Creditable information on the scope, demographic patterns, and trends in underage drinking behaviors provides an important empirical foundation in helping to justify and prioritize needs for policies and programmatic efforts to address this problem and reduce its negative public health consequences. Rigorous analysis of even more detailed epidemiologic data can also contribute to our understanding of the factors that influence this behavior and help suggest more specific strategies for preventing it.1 Because the purpose of this chapter is to provide a broad overview of underage drinking patterns and trends, rather than examine etiological factors, it does not include complex analyses that simultaneously involve or control for multiple variables. Research based on such strategies, however, will be cited in a number of the more substantively focused chapters in this volume in order to support particular perspectives on underage drinking and approaches for addressing the problem.
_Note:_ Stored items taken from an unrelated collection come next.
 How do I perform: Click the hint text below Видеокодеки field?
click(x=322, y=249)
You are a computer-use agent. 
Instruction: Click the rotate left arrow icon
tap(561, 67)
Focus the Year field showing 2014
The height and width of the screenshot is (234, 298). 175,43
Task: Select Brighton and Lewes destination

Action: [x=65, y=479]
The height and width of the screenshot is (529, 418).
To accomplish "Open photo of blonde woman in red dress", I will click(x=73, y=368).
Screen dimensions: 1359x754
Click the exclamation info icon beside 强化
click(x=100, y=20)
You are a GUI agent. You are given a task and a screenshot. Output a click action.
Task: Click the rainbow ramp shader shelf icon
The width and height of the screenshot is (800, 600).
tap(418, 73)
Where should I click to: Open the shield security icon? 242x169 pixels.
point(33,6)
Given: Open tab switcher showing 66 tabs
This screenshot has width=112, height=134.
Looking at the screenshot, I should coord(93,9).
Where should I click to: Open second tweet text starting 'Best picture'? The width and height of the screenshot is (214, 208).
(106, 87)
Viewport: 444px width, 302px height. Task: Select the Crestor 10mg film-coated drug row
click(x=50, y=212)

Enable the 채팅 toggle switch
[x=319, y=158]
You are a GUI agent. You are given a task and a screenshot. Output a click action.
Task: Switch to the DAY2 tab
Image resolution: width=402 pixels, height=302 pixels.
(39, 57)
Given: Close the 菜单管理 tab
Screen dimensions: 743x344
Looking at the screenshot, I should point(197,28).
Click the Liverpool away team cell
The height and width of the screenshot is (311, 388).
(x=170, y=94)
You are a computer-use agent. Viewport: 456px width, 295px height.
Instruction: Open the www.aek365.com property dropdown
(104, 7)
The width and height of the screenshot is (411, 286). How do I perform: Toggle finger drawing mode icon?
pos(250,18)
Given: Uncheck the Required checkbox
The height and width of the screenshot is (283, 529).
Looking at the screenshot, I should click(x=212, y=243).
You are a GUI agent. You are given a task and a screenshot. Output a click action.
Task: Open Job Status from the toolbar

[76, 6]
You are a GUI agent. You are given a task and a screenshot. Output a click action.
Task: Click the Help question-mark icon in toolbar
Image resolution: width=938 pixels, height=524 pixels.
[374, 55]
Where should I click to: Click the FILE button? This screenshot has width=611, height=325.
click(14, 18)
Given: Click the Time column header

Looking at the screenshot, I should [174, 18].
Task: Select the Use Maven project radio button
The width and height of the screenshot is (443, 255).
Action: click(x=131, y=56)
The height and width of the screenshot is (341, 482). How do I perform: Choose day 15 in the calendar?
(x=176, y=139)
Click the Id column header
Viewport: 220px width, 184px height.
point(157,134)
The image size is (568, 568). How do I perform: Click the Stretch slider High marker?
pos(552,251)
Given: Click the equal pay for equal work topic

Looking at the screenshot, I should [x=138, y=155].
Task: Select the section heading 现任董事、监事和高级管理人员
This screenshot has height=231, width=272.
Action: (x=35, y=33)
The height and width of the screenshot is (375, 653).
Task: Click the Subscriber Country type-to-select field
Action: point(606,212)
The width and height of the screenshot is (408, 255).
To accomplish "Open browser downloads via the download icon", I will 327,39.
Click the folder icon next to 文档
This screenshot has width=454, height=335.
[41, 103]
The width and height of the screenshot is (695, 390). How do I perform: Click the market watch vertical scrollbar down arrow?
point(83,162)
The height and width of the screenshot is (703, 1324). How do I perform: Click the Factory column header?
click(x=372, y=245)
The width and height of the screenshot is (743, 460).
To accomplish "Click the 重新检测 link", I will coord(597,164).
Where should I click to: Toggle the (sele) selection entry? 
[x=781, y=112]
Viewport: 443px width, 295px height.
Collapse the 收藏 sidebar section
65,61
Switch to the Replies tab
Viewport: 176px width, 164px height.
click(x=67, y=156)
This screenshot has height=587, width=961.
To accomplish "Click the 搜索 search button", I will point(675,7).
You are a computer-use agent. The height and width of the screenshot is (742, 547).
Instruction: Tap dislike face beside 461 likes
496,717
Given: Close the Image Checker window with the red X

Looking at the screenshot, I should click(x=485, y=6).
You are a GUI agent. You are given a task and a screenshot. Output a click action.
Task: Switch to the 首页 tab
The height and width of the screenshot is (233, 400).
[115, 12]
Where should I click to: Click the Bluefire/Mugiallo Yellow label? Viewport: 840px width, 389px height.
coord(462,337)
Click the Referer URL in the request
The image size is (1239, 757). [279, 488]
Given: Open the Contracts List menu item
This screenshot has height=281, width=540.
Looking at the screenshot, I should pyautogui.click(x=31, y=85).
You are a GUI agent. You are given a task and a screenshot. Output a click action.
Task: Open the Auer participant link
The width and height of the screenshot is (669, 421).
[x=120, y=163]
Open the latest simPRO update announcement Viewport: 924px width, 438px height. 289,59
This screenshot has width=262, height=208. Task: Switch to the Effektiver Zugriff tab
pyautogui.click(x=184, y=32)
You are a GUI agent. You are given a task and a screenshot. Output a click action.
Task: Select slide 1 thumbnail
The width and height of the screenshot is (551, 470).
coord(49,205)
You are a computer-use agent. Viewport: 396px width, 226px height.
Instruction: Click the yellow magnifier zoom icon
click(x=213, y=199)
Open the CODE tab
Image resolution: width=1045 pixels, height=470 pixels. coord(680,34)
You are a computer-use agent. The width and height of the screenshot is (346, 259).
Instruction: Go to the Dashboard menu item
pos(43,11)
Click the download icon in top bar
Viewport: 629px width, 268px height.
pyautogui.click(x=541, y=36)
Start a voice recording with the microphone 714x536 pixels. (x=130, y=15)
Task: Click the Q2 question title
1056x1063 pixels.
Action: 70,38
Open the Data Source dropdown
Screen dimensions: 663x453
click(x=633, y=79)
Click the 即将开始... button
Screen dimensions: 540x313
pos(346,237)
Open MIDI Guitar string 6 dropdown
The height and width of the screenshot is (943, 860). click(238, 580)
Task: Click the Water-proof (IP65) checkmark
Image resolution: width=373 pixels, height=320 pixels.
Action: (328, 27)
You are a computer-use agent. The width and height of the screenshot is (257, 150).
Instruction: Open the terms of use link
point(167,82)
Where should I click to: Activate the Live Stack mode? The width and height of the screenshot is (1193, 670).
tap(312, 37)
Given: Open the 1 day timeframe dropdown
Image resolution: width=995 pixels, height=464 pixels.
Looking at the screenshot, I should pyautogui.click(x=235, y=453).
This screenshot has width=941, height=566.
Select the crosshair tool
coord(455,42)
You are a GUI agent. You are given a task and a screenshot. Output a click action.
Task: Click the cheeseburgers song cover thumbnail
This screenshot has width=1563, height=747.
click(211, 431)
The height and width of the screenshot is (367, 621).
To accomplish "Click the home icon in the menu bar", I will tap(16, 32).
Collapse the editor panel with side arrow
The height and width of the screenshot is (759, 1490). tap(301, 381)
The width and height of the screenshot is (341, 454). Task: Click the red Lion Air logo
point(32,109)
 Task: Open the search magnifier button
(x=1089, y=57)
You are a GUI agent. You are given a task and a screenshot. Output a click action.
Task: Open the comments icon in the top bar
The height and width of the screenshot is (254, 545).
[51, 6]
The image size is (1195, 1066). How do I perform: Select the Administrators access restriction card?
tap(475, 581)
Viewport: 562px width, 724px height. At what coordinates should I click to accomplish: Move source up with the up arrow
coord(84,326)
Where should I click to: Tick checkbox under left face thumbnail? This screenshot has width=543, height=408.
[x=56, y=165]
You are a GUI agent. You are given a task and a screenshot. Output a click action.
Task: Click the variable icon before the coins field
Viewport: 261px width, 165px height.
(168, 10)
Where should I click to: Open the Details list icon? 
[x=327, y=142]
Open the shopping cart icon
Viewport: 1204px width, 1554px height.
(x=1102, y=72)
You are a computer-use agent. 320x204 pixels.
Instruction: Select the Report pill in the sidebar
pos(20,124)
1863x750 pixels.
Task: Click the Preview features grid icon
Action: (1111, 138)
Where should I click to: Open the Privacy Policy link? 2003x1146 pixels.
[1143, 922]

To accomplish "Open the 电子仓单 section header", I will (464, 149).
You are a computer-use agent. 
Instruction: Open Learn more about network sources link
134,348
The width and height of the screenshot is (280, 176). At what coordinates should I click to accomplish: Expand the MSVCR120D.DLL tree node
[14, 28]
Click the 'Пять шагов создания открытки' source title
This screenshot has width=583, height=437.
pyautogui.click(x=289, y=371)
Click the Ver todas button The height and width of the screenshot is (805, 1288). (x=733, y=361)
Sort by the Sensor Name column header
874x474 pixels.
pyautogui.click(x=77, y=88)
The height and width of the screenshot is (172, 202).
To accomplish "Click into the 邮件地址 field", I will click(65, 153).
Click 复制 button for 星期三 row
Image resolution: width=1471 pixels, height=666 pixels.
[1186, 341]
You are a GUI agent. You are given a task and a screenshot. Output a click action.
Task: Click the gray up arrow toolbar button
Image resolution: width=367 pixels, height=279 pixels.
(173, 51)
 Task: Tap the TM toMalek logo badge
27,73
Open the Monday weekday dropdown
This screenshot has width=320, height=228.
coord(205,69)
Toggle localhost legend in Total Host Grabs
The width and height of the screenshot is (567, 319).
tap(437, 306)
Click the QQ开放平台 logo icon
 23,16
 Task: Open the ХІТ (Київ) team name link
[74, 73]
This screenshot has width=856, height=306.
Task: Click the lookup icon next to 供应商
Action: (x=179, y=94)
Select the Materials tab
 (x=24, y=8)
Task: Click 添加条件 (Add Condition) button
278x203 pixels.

Underage Drinking: Measures and Data Sources
Measures of Alcohol Use
Since 1988, and as a direct consequence of the passage of the National Minimum Drinking Age Act in 1984, the minimum legal drinking age for every state in the nation has been 21. In this context, the term “underage drinking” refers to alcohol consumption by persons less than 21 years of age, and is the focus of this volume. Statistics presented in this chapter, therefore, focus primarily on persons under the age of 21. Furthermore, because there appears to be very little alcohol use by persons under the age of 12, and because surveillance data are generally not available for persons younger than 12 anyway, the age range of interest is further delimited by a lower bound of 12 years. Some of the information presented here, however, is based on somewhat different or more restricted age ranges because readily available epidemiological data do not always coincide precisely with this age range, or they pertain to only subsets within this range. Such circumstances are noted accordingly.
In attempting to quantify “drinking” behavior, whether with respect to an individual person or in aggregate, it is clear that no single measure or dimension can adequately capture all the meaningful attributes of this behavior. For example, both the amounts of alcohol consumed and the tem-
For a pertinent discussion of ways in which epidemiologic studies contribute to the substance abuse prevention field, see Johnston (1991).